■ AIM A ■
Answer these questions about the post on data portfolio project ideas, marking each answer (i), (ii), (iii):
(i) Which site's datasets did the post's writer spend time looking into?
(ii) In which language can beginner projects be done entirely?
(iii) What is the name of Topic 1?
■ AIM B ■
Copy the passage of the post on data portfolio project ideas starting at "I spent the" and ending at "to actionable outcome.".

- Ask Data Dawn
- Posts
- 3 DETAILED data portfolio projects ideas + datasets
3 DETAILED data portfolio projects ideas + datasets
Perfect for Beginner, Intermediate and Advanced data professionals 🔥

Are you ready to build your next portfolio project, but don’t know where to start? Or need a little inspiration on what to work on?
I got you.
I spent the better part of last week looking into Kaggle datasets and coming up with project ideas that would look good in a Data portfolio. I picked these ideas because (1) they are unique, and (2) I think many people would be interested in working in these industries.
For each of these projects, I have Beginner, Intermediate and Advanced level project ideas. As we go up the chain of difficulty, you’ll notice
↳ The level of technical skills required increases. Beginner projects can be done in entirely in SQL, while advanced projects would have to use both SQL & Python (& even a data visualization tool).
↳ The guidance for the projects become more ambiguous, because that’s how real-world data analytics work is.
↳ The projects become more comprehensive. Beginner projects involve extracting insights, while advanced projects involve end-to-end data extraction to actionable outcome.
Also, I wrote these projects such that the 3 levels are relevant to each other. You can start at any level, and slowly increase the depth of your project to the Advanced level.
If this is your first ever project, and you’re working in SQL, here are detailed instructions on how to set up for your first project.
Ok, no more yapping from me. Here are 3 Data project ideas that you can work on starting today!
Topic 1: YouTube Content Strategy Optimization
→ Link to dataset
Beginner: Imagine you’re an analyst at a digital marketing agency, you’ve been asked to analyze video performance for a client who wants to understand what makes their videos successful.

■ DATASET ROWS ■
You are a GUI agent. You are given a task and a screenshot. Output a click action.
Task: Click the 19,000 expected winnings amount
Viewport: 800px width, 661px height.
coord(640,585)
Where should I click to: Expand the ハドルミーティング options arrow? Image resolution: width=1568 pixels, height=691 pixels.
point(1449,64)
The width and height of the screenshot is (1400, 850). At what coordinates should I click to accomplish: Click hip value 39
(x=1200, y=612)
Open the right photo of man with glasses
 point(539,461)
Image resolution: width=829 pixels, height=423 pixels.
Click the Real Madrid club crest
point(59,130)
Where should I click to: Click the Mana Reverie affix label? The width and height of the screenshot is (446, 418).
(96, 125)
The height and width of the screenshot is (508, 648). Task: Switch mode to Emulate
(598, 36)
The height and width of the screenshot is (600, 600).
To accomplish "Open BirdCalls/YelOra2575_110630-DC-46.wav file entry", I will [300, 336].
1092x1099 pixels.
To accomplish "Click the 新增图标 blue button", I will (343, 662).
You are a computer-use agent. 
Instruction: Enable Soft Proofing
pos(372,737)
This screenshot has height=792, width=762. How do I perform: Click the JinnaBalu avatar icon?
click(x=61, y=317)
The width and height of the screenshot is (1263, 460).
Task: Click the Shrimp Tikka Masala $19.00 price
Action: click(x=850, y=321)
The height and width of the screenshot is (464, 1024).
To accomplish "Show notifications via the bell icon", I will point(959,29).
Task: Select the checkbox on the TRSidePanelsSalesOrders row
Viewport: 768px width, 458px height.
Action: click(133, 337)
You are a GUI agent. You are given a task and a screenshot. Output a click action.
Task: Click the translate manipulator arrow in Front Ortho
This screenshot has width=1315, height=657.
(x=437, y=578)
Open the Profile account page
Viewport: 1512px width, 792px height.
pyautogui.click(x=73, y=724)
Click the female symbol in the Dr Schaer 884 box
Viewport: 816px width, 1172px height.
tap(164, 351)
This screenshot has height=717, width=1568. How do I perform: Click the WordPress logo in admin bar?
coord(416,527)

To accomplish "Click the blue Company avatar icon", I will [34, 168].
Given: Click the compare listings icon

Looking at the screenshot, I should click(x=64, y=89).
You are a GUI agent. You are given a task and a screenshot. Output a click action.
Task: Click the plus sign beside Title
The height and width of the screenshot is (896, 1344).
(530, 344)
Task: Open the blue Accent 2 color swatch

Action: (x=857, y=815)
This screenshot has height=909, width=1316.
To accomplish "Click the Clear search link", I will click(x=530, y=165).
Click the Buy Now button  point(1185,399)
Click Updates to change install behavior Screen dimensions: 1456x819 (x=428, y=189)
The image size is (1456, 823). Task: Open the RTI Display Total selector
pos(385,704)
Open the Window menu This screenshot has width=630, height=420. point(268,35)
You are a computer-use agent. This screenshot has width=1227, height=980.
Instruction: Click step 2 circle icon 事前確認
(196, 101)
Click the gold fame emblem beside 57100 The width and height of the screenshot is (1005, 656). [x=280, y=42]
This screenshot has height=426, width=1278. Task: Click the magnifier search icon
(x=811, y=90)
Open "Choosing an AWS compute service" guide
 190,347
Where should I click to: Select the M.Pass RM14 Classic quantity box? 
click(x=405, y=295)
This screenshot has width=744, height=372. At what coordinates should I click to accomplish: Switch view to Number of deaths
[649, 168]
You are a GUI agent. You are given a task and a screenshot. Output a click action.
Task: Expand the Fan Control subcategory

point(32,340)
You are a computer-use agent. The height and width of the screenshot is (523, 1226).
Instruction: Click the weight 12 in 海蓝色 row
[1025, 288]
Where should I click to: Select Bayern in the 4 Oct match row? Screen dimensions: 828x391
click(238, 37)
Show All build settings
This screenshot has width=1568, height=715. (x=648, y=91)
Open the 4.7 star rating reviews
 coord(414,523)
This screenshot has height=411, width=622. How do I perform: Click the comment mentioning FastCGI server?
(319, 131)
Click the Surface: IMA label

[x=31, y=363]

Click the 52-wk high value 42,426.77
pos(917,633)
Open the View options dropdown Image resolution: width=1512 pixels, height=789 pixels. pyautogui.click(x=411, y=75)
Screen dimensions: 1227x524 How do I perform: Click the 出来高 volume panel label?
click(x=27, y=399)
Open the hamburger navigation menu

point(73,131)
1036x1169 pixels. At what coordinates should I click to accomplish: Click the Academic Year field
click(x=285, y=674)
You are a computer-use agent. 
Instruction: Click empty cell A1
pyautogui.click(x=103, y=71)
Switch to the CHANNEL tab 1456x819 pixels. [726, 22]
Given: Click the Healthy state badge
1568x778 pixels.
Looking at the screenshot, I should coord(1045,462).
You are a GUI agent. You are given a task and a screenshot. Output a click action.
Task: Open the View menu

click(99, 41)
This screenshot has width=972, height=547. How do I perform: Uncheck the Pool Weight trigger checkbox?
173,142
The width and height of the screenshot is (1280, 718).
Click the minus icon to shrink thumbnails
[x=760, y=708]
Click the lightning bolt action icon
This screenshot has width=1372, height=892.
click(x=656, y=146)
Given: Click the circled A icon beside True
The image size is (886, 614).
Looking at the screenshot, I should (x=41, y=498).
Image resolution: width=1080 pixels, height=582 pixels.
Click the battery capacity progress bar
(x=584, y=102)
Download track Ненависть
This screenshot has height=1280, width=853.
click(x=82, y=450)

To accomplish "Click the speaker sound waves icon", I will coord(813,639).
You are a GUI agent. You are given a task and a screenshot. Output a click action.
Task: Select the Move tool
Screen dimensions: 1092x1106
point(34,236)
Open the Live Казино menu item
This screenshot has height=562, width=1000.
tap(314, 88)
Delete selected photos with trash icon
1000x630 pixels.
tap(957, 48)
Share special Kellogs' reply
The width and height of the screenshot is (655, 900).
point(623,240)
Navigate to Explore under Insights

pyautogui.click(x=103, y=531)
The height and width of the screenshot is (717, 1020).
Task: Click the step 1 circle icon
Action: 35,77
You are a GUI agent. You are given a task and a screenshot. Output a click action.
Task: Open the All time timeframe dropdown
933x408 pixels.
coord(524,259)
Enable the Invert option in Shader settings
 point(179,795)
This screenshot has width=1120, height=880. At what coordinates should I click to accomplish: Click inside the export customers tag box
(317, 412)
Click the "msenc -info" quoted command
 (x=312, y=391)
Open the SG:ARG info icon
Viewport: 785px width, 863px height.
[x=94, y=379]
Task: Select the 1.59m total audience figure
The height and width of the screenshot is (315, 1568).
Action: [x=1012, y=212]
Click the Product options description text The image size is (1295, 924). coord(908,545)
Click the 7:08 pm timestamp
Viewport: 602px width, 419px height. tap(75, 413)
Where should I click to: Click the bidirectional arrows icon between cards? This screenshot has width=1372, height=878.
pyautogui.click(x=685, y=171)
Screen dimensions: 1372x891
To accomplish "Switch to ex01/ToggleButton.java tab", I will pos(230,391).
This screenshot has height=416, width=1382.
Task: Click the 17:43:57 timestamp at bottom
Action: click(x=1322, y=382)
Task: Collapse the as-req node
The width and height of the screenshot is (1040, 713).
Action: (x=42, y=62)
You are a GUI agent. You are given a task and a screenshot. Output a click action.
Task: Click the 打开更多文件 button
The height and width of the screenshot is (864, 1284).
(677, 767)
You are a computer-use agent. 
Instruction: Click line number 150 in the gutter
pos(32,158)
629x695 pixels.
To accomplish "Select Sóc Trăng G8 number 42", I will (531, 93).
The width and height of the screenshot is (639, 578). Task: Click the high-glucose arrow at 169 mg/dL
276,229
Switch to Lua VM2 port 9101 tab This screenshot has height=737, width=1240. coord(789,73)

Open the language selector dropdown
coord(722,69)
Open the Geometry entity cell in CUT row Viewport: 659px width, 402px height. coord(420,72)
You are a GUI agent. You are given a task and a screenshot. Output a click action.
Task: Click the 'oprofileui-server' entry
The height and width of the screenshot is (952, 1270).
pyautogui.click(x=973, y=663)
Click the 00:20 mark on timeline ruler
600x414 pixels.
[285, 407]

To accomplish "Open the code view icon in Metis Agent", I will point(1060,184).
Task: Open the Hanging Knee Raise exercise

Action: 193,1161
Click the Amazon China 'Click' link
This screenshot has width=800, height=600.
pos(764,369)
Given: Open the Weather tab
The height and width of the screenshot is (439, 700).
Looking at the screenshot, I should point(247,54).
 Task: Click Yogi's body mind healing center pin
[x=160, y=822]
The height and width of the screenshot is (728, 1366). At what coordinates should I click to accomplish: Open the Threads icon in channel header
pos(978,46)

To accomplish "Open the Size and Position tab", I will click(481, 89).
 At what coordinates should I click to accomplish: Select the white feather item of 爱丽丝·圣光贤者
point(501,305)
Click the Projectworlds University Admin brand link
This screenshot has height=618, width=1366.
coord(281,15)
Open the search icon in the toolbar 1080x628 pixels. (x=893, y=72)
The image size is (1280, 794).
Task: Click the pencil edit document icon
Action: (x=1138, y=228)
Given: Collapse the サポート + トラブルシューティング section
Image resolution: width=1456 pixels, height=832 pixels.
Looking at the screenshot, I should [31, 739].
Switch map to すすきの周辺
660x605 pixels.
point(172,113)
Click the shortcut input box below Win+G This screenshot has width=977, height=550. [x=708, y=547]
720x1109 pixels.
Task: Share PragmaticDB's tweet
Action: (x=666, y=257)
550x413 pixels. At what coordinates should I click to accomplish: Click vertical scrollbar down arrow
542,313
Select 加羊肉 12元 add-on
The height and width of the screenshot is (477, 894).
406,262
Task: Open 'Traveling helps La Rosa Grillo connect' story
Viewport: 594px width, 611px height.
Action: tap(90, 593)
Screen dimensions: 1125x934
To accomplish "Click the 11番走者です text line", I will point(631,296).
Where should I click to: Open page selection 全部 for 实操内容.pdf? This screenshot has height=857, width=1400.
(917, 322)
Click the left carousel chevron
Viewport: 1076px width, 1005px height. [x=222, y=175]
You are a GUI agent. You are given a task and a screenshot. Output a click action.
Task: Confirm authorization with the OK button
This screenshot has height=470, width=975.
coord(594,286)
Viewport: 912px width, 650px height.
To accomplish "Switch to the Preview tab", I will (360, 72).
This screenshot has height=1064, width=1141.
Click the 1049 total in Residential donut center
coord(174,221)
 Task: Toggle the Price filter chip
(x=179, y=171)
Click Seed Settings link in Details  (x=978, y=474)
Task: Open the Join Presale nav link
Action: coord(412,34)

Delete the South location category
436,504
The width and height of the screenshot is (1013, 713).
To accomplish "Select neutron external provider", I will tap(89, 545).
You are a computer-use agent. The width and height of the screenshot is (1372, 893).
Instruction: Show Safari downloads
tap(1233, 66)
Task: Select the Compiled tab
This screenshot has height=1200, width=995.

■ COMPLETE ANSWER A ■
(i) Kaggle
(ii) SQL
(iii) YouTube Content Strategy Optimization

■ COMPLETE ANSWER B ■
I spent the better part of last week looking into Kaggle datasets and coming up with project ideas that would look good in a Data portfolio. I picked these ideas because (1) they are unique, and (2) I think many people would be interested in working in these industries.
For each of these projects, I have Beginner, Intermediate and Advanced level project ideas. As we go up the chain of difficulty, you’ll notice
↳ The level of technical skills required increases. Beginner projects can be done in entirely in SQL, while advanced projects would have to use both SQL & Python (& even a data visualization tool).
↳ The guidance for the projects become more ambiguous, because that’s how real-world data analytics work is.
↳ The projects become more comprehensive. Beginner projects involve extracting insights, while advanced projects involve end-to-end data extraction to actionable outcome.